Движется самобытное просвещение народное по преимуществу под влиянием духовного начала, то возвышаясь и богатея, то скуднея и падая, то отклоняясь в инородные и чуждые направления. Это опять не обратило на себя внимания историка, и когда после издания великолепного труда гг. Горского и Невоструева, г–н Бессонов, отдавая им полную справедливость, выразил сомнение, не дали ли они излишне важное место делу Геннадия [493], г. Соловьев даже не понял положительного достоинства статьи г. Бессонова, обратившего особенное внимание не столько на полноту и библиотечную важность списков, сколько на приложимость их к жизни и на распространение их в народом употреблении. Зато г. Соловьев мстит древней Руси за свой собственный недосмотр восклицанием: «Кто же станет восхищаться состоянием земли, в которой не было даже полного списка Библии?», как будто кто‑нибудь безусловно восхищался древнею Русью, и как будто никто не знает, что до реформации никакая страна в Европе не имела не только полного, но и вообще какого‑нибудь списка Библии на языке, сколько‑нибудь понятном для народа. Ведь об Ульфиле, Альфредовых подражаниях и тому подобных явлениях говорить нельзя серьезно в этом деле [494].

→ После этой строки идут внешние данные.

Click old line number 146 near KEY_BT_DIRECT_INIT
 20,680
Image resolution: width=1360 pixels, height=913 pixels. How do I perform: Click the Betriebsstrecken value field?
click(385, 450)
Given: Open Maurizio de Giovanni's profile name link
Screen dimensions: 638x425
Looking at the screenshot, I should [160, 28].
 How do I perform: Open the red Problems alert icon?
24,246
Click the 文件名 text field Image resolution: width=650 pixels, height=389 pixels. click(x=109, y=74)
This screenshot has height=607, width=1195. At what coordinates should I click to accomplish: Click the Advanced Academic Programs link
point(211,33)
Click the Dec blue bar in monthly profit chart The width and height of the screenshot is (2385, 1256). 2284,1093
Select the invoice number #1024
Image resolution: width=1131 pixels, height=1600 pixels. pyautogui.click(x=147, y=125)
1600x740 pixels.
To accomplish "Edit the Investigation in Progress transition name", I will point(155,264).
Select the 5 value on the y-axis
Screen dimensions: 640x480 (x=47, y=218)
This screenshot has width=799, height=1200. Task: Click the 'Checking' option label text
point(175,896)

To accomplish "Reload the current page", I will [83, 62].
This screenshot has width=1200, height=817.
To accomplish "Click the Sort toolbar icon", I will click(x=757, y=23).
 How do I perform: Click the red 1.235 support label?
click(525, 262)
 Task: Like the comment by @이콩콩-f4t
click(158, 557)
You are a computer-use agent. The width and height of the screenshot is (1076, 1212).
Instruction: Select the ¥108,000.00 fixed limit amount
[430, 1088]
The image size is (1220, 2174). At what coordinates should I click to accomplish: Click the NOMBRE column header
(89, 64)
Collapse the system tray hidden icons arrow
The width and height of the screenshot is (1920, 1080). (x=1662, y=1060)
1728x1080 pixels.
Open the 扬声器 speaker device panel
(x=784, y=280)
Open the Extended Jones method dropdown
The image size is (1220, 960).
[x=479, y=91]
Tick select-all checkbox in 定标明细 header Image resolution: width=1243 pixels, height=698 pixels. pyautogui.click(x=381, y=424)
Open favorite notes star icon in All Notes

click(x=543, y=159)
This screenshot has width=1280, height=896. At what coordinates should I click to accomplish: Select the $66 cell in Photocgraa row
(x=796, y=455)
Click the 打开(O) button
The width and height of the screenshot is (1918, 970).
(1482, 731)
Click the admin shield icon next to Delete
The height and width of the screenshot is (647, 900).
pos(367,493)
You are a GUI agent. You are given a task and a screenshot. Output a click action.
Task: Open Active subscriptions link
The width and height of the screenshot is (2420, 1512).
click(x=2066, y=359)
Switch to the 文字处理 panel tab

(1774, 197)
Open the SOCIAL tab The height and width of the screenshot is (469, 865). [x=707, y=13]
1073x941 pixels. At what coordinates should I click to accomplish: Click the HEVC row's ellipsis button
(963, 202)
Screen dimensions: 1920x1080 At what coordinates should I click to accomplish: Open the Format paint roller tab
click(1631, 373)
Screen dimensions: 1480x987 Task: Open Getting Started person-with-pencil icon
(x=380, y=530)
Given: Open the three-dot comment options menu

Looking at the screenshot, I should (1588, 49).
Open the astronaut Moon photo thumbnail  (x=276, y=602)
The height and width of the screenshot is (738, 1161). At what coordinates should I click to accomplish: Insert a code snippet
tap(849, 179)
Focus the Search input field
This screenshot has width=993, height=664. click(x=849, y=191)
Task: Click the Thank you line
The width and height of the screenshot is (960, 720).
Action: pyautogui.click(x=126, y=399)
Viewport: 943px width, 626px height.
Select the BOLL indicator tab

Проходят великая борьба Москвы с уделами и время собирания государственного к одному средоточию, и читатель не знает, какие живые силы в общем составе народа русского противились новой эпохе или содействовали ей (кроме духовенства, о котором уже говорил Карамзин).
Выступает с важным значением в истории учреждение странное и единственное в мире, учреждение в высшей степени характеристическое — местничество, и г. Соловьев довольствуется для объяснения его словом «родовой быт», не замечая, что мы не видим ни малейших следов местничества ни в Новгороде, ни в Пскове, и что вся земщина не местничалась: ибо то, что называют местничанием городов, не имеет ничего общего с местничеством. Оно находит себе совершенно подобные явления на Западе в спорах английских городов, напр., Йорка с Канторбери о правой руке четвертованного Валласа, в спорах дружин областных о праве быть в передовом полку, в спорах городов ганзеатических и фландрских, в спорах между гильдиями о том, какое место им занимать в городовых ходах и т. д.; попытки же местничества в людях земских были только подражанием дружине и сейчас прекращены властью княжескою.
Таким образом обойдены все живые вопросы в истории; ибо об общем смысле всей ее совокупности и говорить нечего. Читатель из всего чтения выносит одно сомнение: была ли бы для человечества какая‑нибудь утрата, если бы все пространство от Черного моря до Белого и от Немана до Урала оставалось пустынею, населенною бродячими вогулами, остяками или даже медведями? Сам автор пришел к тому же выводу, объявив, что весь девятисотлетний труд служил только к тому, чтобы Русь, наконец, явилась крупным ребенком, готовым при Петре единственно для подражания [495]. Об задатках для развития новых начал, чуждых другим народам, нет ни полслова. Утешительный вывод: девятисотлетний рост будущей обезьяны! Слава Богу, мы его за русский народ не принимаем.